Until the 112th Congress came to Washington, lawmakers raised the federal debt limit without much attention from their constituents or the media. Neither major party considered delaying the vote until they got their way on a separate issue, such as spending or taxation.
This is, of course, because the consequences of not raising the debt limit in a timely manner have severe implications for not only the national but global economy. The debt limit does not actually prevent the federal government from spending more. By the time the debt limit needs to be raised, Congress has long spent that money on things like military and health care expenditures. The attention of those wishing to tackle the federal debt should be directed to the decisions made much earlier in the budget process, when Congress originally approves the spending it will eventually have to pay for.
As Glenn Kessler wrote in the Washington Post,
"Even under the most conservative budget plans, the United States would have to keep adding to the national debt in order to meet all sorts of current obligations, such as Social Security payments, Medicare and the wars in Iraq and Afghanistan. So the debt limit will have to be raised, one way or the other."
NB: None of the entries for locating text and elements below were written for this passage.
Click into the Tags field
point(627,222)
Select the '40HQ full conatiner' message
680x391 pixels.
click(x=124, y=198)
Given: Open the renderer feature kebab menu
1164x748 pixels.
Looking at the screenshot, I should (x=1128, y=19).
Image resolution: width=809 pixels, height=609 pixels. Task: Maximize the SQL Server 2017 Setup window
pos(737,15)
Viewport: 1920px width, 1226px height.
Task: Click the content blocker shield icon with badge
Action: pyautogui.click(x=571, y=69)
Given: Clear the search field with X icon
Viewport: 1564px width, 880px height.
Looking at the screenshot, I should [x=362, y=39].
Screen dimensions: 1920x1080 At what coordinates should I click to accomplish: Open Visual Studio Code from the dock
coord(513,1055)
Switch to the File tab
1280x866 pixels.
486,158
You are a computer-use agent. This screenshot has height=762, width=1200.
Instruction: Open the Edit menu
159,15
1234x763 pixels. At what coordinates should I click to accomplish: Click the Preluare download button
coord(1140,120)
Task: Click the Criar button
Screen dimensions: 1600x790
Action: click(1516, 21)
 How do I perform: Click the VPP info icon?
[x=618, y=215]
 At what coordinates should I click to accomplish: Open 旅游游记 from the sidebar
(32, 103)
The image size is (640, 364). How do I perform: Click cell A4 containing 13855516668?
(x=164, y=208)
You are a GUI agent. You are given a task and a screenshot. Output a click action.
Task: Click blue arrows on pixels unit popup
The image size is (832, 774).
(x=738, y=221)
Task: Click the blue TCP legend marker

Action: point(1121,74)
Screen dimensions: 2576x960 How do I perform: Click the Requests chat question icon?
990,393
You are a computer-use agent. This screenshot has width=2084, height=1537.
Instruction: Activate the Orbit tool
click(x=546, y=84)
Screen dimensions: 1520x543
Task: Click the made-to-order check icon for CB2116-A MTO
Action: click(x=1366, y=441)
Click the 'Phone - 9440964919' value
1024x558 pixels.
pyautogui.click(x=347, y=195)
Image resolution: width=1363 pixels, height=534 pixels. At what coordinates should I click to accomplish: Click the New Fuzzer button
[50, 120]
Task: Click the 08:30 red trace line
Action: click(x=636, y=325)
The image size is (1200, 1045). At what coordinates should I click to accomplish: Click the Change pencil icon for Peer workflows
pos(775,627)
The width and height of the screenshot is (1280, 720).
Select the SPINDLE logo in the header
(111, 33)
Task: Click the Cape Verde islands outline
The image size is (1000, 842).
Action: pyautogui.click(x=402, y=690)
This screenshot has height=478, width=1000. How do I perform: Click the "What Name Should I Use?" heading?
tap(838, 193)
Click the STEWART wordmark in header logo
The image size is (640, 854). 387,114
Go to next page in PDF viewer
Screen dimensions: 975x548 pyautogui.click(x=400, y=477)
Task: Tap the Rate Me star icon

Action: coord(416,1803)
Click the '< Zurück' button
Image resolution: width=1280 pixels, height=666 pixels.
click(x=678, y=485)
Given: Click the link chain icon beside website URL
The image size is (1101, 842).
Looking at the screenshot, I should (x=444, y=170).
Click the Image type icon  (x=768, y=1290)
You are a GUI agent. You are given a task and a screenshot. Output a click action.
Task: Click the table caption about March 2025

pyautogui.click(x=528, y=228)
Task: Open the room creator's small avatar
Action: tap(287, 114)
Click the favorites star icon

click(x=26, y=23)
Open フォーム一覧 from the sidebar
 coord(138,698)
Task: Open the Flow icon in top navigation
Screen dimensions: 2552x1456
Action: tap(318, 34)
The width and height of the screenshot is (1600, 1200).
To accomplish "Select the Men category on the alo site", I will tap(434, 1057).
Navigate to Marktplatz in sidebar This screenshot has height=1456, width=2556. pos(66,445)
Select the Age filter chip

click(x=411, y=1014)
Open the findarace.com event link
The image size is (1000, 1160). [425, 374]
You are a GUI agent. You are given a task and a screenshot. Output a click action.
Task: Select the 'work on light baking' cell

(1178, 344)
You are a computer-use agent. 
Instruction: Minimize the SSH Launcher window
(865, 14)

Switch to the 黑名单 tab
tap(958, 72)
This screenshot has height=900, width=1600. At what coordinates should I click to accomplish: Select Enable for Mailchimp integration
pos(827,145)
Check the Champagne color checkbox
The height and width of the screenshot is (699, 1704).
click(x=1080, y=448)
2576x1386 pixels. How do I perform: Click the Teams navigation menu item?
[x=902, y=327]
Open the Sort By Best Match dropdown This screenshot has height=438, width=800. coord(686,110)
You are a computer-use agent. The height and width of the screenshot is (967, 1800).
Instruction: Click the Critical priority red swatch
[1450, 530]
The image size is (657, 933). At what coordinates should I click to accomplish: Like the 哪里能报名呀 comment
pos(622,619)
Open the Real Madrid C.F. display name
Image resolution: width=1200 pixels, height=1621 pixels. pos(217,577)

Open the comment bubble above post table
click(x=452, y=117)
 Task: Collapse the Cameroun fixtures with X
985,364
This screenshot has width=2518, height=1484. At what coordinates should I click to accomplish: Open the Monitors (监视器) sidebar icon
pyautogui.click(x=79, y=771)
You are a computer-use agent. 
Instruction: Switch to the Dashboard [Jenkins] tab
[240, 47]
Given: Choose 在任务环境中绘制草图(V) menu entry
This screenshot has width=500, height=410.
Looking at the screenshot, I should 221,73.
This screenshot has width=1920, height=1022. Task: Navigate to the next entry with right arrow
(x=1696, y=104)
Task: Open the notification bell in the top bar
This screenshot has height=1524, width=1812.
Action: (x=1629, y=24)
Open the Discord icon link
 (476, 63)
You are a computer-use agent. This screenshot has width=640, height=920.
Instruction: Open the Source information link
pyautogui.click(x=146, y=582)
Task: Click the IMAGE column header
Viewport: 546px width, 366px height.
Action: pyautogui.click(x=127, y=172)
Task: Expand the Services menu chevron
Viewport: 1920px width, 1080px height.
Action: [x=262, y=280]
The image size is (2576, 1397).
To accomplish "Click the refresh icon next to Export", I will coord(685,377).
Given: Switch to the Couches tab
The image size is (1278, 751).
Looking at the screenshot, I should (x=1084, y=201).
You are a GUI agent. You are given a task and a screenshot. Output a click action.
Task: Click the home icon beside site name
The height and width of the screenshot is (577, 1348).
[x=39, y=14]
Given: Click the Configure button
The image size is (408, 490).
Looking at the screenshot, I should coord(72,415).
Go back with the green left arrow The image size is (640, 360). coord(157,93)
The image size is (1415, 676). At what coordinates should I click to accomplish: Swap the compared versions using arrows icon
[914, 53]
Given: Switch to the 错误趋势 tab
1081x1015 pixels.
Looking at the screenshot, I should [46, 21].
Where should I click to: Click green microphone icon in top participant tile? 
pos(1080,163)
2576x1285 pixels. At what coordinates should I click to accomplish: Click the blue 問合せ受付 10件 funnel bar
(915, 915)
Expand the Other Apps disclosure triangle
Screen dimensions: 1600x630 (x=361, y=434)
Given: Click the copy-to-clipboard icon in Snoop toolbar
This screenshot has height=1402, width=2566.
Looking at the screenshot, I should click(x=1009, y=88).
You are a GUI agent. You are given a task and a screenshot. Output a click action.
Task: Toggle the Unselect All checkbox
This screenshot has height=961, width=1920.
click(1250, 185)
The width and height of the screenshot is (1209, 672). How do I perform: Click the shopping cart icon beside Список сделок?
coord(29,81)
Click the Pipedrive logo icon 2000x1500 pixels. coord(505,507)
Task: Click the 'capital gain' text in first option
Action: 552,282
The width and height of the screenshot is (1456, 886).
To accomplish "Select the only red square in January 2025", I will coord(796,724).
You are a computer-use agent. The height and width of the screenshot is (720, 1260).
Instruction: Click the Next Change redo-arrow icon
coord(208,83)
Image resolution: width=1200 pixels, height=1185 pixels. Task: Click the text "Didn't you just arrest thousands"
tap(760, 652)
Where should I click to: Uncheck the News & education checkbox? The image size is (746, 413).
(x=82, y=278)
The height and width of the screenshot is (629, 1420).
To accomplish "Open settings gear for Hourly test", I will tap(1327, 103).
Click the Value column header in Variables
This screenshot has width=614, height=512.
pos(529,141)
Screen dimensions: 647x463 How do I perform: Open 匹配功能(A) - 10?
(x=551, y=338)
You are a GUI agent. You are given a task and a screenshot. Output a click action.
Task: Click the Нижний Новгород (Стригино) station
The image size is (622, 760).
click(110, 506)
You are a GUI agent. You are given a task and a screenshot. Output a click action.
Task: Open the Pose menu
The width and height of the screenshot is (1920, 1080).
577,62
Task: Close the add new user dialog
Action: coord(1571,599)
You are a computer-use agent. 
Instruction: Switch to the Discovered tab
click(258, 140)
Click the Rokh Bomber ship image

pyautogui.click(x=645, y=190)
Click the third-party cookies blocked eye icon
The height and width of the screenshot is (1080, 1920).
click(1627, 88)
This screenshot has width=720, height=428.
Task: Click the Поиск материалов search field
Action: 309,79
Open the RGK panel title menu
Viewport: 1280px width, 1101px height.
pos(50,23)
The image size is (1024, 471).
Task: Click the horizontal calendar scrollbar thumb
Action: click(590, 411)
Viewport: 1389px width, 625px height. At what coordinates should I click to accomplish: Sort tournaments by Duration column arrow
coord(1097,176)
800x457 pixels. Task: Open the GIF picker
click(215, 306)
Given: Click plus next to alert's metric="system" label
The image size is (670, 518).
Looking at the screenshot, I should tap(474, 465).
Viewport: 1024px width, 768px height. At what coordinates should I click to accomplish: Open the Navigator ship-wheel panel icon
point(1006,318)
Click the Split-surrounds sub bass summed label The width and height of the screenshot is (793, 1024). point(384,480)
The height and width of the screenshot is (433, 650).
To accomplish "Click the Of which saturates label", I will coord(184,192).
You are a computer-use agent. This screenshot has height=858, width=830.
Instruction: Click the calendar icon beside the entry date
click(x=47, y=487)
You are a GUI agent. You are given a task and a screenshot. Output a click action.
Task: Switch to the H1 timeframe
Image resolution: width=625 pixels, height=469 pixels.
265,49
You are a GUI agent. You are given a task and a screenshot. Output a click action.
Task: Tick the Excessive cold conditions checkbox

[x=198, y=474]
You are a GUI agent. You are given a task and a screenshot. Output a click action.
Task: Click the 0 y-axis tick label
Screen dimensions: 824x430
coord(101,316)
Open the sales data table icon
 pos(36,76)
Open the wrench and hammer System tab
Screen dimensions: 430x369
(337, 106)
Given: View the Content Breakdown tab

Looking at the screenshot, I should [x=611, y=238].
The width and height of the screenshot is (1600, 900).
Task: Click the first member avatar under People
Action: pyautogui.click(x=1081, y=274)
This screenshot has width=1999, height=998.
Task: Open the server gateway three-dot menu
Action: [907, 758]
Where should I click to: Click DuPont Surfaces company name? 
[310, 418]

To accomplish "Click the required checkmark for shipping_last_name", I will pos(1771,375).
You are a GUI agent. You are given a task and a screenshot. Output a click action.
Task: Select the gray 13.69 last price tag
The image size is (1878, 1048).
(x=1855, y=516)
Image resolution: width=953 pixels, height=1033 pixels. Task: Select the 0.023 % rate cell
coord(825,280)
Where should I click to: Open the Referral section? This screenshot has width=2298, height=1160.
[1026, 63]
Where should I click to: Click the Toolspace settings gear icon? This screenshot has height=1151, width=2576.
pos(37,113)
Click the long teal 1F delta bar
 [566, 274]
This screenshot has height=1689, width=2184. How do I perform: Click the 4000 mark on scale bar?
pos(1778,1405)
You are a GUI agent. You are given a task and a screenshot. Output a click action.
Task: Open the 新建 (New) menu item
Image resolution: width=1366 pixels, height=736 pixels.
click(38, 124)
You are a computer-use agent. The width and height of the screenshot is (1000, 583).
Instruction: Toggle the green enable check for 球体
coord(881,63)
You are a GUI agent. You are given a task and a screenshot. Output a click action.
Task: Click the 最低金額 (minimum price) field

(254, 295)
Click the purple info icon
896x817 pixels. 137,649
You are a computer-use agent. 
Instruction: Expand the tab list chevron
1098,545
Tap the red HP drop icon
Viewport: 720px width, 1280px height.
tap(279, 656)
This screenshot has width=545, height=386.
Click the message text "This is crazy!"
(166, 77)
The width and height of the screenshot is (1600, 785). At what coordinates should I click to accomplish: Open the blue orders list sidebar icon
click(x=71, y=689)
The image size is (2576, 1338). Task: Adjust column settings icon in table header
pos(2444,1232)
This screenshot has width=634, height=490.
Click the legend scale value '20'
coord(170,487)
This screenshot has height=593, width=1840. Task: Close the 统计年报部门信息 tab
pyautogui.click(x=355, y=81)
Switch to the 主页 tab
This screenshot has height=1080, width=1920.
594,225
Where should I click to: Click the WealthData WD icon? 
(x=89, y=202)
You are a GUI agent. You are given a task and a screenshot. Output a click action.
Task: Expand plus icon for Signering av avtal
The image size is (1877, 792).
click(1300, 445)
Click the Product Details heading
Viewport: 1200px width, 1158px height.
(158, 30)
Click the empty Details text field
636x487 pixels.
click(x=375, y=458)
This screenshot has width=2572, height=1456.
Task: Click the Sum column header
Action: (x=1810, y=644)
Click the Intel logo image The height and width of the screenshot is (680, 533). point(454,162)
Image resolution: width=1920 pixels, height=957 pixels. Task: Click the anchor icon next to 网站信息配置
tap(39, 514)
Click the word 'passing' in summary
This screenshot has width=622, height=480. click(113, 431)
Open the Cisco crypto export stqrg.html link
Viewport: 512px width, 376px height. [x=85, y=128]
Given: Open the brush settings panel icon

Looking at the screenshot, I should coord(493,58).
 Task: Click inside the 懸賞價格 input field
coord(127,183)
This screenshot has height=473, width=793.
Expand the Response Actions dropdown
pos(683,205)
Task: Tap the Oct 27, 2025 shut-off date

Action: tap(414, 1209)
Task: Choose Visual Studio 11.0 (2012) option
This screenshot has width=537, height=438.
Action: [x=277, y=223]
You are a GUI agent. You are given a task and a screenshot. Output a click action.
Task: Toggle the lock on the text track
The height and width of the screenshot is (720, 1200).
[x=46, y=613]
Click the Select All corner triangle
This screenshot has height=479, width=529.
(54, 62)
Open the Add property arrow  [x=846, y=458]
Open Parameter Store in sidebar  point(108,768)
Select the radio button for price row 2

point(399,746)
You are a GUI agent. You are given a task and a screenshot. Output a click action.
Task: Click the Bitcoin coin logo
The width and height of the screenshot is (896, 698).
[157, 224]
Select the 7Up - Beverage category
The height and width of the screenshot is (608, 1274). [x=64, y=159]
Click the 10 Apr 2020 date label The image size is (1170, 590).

Indeed, to not raise the debt limit, which is essentially an arbitrary number that determines the amount of money the U.S. can borrow, would be to decide that we no longer wish the pay for the things we have already purchased. The country would subsequently default on its debt obligations, unless it could somehow raise enough revenue (taxes) itself. Kessler goes on to say, "assuming revenues could not be raised, the cuts in spending immediately would be about 42 percent. Even if all discretionary spending were eliminated — and that would include defense spending — mandatory spending (such as Social Security, Medicare and Medicaid) would still need to be reduced."
To summarize it in as few words as possible, the federal debt limit is in place so that Congress can retroactively approve the spending it has already passed. If that doesn't make much sense to you, you're in good company.
The debt limit was fashioned around the time of the First World War, giving voters the belief that Congress is responsibly managing the nation's barrowing and spending. Nearly a century later, both Republican and Democratic Presidents have overseen massive increases in the federal debt, financing unnecessary wars, passing expensive tax cuts, and failing to reform social programs when necessary. It's clear that for how much risk is involved in having a federal debt limit, it remains to be seen if there are any benefits to having it in the first place.
This brings us back to the 112th Congress, now thankfully departed (although its successor, the 113th, does not appear to be much better). In 2011, desperate House Republicans decided to use the debt limit as political weapon, holding the nation's financial security hostage in order to get their way on federal spending cuts. While a deal was eventually struck, not surprisingly on House Republicans' terms, the uncertainty had detrimental effects on the market. Stocks fell, and the nation lost its AAA credit rating, resulting in $1.3 billion in higher borrowing costs in 2011, according to the Government Accountability Office.
On Dec. 31 the nation hit the debt limit, and it will once again need to be raised sometime before Valentines Day in order to avoid default. After agreeing to raise taxes in the deal to avoid the "fiscal cliff," Congressional Republicans in the 113th Congress are seeking political revenge, and some GOP lawmakers are again threatening to delay the vote on the debt limit until a deal to cut spending is agreed upon. House Speaker John Boehner (R-Ohio) recently suggested raising the debt limit in monthly increments. As New York Times columnist Maureen Dowd sarcastically wrote, "What's wrong with weekly, or how about hourly?"
It's clear that in the coming years, as is the case right now, the debt limit will be used as leverage by whichever party is irresponsible enough to do so. The existence of a federal debt limit has never prevented Congress from making poor budgetary decisions, and it now poses much damage to the country's financial security in this new age of hyper partisanship. While it's unlikely to happen anytime in the near future, Congress should prevent a completely self-inflicted financial catastrophe from happening by abolishing the federal debt limit.